### EXERCISE DIRECTIONS
Lay out the part of the records that opens with the line containing "The height and width of the screenshot is (424, 669)." and runs through the end of the records as a Markdown table with the columns Row and Entry, numbering each line in Row and skipping blank lines.

Rows of pointing data
== == ==
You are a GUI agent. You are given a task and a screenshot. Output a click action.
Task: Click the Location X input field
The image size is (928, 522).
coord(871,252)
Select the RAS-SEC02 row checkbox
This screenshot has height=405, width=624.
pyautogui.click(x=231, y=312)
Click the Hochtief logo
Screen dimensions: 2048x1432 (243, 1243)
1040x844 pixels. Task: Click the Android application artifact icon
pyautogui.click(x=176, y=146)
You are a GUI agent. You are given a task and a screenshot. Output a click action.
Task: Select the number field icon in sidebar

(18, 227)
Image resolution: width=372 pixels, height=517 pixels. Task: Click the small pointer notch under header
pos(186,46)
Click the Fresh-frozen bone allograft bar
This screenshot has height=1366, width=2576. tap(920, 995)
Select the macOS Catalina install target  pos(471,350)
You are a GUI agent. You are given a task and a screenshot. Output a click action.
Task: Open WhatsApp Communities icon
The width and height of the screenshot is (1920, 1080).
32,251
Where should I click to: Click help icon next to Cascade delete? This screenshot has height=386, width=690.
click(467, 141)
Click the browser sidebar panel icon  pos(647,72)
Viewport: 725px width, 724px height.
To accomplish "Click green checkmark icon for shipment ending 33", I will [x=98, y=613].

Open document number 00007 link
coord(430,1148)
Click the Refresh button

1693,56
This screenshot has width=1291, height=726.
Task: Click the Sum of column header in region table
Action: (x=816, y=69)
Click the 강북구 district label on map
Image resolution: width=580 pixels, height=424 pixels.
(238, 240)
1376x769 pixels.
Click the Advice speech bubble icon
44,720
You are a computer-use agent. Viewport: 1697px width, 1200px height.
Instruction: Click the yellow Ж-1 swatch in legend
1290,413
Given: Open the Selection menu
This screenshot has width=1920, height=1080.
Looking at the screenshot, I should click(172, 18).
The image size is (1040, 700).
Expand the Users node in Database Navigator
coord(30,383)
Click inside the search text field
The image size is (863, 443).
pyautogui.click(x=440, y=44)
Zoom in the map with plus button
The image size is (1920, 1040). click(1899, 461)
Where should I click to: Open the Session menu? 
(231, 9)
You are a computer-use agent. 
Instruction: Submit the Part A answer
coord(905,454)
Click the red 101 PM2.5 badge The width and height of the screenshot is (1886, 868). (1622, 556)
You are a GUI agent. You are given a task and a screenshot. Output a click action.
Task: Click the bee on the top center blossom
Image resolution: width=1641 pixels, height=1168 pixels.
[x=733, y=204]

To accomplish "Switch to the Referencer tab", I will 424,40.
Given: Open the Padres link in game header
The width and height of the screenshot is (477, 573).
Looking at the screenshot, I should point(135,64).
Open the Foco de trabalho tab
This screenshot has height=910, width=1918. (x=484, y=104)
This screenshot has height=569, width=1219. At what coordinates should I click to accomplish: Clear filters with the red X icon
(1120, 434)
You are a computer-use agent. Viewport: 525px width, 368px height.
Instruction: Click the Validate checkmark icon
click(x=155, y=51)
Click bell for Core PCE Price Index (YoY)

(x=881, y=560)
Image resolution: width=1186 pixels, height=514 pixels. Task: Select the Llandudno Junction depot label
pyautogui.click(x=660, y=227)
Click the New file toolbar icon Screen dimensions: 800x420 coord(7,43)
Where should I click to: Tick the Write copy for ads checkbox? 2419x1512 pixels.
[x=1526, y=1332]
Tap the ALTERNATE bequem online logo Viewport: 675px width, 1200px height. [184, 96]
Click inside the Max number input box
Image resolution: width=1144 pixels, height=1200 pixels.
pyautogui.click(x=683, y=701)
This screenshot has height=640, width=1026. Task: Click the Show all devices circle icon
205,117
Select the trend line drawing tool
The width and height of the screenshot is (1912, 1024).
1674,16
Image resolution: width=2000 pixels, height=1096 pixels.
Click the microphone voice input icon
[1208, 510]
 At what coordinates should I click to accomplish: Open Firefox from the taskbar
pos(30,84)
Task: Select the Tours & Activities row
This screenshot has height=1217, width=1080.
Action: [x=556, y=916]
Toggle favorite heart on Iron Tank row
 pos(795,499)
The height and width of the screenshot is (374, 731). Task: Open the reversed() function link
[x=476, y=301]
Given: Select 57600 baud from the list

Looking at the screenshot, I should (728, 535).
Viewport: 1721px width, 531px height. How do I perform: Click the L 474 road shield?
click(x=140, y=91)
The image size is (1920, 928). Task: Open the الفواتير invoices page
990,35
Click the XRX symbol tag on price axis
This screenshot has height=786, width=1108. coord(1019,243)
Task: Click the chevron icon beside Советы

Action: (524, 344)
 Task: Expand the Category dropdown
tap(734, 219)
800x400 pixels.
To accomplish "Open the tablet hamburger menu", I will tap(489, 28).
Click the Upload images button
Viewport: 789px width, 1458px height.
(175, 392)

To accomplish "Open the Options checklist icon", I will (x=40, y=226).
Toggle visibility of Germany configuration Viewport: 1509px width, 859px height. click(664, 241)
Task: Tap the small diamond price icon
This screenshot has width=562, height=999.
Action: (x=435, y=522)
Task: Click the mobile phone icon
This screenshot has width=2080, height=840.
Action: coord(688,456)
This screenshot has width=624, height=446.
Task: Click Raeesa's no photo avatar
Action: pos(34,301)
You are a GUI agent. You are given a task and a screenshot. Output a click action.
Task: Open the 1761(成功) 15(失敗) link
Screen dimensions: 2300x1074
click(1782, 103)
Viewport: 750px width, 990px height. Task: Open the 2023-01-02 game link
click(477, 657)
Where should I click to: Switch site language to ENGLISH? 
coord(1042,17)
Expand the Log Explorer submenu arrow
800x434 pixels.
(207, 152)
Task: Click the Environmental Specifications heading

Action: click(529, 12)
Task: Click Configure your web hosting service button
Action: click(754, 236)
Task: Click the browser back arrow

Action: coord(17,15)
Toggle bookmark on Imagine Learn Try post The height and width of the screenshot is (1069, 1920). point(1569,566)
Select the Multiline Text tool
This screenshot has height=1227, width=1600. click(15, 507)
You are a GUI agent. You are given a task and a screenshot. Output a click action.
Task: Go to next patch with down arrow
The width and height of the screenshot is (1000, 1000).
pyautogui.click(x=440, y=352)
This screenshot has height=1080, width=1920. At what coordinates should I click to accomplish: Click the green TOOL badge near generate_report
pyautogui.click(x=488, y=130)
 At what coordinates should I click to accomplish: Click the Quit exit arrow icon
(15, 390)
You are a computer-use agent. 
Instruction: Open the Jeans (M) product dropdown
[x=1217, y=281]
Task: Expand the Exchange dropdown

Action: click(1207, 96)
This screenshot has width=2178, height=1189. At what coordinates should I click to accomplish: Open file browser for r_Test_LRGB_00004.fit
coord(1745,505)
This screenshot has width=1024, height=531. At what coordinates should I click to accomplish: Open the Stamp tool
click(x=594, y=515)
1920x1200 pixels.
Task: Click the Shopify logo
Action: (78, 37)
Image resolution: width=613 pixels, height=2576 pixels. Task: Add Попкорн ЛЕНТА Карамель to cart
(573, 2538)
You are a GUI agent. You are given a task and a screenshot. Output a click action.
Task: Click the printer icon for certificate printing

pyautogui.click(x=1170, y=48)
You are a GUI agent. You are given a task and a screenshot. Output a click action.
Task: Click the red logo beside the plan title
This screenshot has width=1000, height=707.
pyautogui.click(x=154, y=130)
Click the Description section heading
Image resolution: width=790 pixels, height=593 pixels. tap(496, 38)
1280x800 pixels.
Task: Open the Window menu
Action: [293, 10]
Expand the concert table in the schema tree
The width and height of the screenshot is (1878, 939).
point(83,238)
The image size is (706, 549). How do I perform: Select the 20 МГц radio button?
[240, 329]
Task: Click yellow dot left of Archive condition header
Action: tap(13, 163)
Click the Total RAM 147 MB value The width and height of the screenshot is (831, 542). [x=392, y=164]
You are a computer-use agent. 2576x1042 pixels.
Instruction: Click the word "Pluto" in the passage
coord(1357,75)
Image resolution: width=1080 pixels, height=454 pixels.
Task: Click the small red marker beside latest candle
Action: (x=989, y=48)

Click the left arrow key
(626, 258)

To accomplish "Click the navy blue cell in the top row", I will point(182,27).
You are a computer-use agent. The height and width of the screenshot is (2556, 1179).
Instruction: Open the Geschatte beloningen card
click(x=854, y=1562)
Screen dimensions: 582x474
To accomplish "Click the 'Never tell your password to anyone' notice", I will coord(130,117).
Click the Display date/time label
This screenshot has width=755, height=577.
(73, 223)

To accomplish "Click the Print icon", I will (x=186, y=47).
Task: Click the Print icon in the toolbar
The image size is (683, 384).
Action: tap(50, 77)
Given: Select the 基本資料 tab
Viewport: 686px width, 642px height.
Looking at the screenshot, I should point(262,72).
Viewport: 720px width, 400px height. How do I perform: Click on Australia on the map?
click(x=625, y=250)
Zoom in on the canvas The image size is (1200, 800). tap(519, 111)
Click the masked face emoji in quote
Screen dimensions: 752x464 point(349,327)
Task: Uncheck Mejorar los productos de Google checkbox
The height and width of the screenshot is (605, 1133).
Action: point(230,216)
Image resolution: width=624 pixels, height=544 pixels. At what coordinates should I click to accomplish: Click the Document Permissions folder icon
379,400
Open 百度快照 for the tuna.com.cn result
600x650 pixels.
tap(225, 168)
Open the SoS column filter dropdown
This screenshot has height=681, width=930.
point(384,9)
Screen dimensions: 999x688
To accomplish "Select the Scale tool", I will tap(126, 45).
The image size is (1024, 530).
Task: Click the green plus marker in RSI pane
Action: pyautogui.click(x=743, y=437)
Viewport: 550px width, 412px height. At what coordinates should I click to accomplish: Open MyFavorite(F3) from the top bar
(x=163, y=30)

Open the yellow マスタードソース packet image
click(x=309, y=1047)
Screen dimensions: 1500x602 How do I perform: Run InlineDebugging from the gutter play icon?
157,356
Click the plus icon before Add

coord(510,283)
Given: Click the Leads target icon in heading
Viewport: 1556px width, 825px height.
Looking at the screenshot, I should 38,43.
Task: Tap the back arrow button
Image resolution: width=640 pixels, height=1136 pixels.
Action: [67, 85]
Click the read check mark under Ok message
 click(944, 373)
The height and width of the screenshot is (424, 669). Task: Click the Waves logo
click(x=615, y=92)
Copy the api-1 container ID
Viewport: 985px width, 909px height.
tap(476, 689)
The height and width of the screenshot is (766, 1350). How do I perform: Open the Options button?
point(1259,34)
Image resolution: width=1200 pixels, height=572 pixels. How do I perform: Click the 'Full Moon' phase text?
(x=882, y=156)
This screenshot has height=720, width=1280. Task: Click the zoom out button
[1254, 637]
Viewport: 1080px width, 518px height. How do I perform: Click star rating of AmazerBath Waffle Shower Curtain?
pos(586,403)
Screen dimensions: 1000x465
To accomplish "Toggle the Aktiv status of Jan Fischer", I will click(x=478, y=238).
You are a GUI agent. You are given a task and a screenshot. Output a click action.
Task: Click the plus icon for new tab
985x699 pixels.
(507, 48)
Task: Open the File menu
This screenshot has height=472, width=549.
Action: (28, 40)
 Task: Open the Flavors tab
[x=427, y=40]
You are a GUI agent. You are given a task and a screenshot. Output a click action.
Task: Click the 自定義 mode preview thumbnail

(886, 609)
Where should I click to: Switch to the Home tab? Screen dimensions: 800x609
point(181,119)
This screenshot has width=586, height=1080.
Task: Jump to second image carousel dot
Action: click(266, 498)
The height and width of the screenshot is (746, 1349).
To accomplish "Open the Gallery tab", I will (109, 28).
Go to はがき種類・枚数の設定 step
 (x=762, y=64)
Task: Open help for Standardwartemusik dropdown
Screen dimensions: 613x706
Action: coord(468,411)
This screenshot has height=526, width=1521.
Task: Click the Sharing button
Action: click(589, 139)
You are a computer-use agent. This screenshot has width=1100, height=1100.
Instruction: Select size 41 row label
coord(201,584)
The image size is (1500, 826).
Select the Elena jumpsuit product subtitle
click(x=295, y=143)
== == ==
### CORRECT RESPONSE
| Row | Entry |
|---|---|
| 1 | The height and width of the screenshot is (424, 669). Task: Click the Waves logo |
| 2 | click(x=615, y=92) |
| 3 | Copy the api-1 container ID |
| 4 | Viewport: 985px width, 909px height. |
| 5 | tap(476, 689) |
| 6 | The height and width of the screenshot is (766, 1350). How do I perform: Open the Options button? |
| 7 | point(1259,34) |
| 8 | Image resolution: width=1200 pixels, height=572 pixels. How do I perform: Click the 'Full Moon' phase text? |
| 9 | (x=882, y=156) |
| 10 | This screenshot has height=720, width=1280. Task: Click the zoom out button |
| 11 | [1254, 637] |
| 12 | Viewport: 1080px width, 518px height. How do I perform: Click star rating of AmazerBath Waffle Shower Curtain? |
| 13 | pos(586,403) |
| 14 | Screen dimensions: 1000x465 |
| 15 | To accomplish "Toggle the Aktiv status of Jan Fischer", I will click(x=478, y=238). |
| 16 | You are a GUI agent. You are given a task and a screenshot. Output a click action. |
| 17 | Task: Click the plus icon for new tab |
| 18 | 985x699 pixels. |
| 19 | (507, 48) |
| 20 | Task: Open the File menu |
| 21 | This screenshot has height=472, width=549. |
| 22 | Action: (28, 40) |
| 23 |  Task: Open the Flavors tab |
| 24 | [x=427, y=40] |
| 25 | You are a GUI agent. You are given a task and a screenshot. Output a click action. |
| 26 | Task: Click the 自定義 mode preview thumbnail |
| 27 | (886, 609) |
| 28 | Where should I click to: Switch to the Home tab? Screen dimensions: 800x609 |
| 29 | point(181,119) |
| 30 | This screenshot has width=586, height=1080. |
| 31 | Task: Jump to second image carousel dot |
| 32 | Action: click(266, 498) |
| 33 | The height and width of the screenshot is (746, 1349). |
| 34 | To accomplish "Open the Gallery tab", I will (109, 28). |
| 35 | Go to はがき種類・枚数の設定 step |
| 36 |  (x=762, y=64) |
| 37 | Task: Open help for Standardwartemusik dropdown |
| 38 | Screen dimensions: 613x706 |
| 39 | Action: coord(468,411) |
| 40 | This screenshot has height=526, width=1521. |
| 41 | Task: Click the Sharing button |
| 42 | Action: click(589, 139) |
| 43 | You are a computer-use agent. This screenshot has width=1100, height=1100. |
| 44 | Instruction: Select size 41 row label |
| 45 | coord(201,584) |
| 46 | The image size is (1500, 826). |
| 47 | Select the Elena jumpsuit product subtitle |
| 48 | click(x=295, y=143) |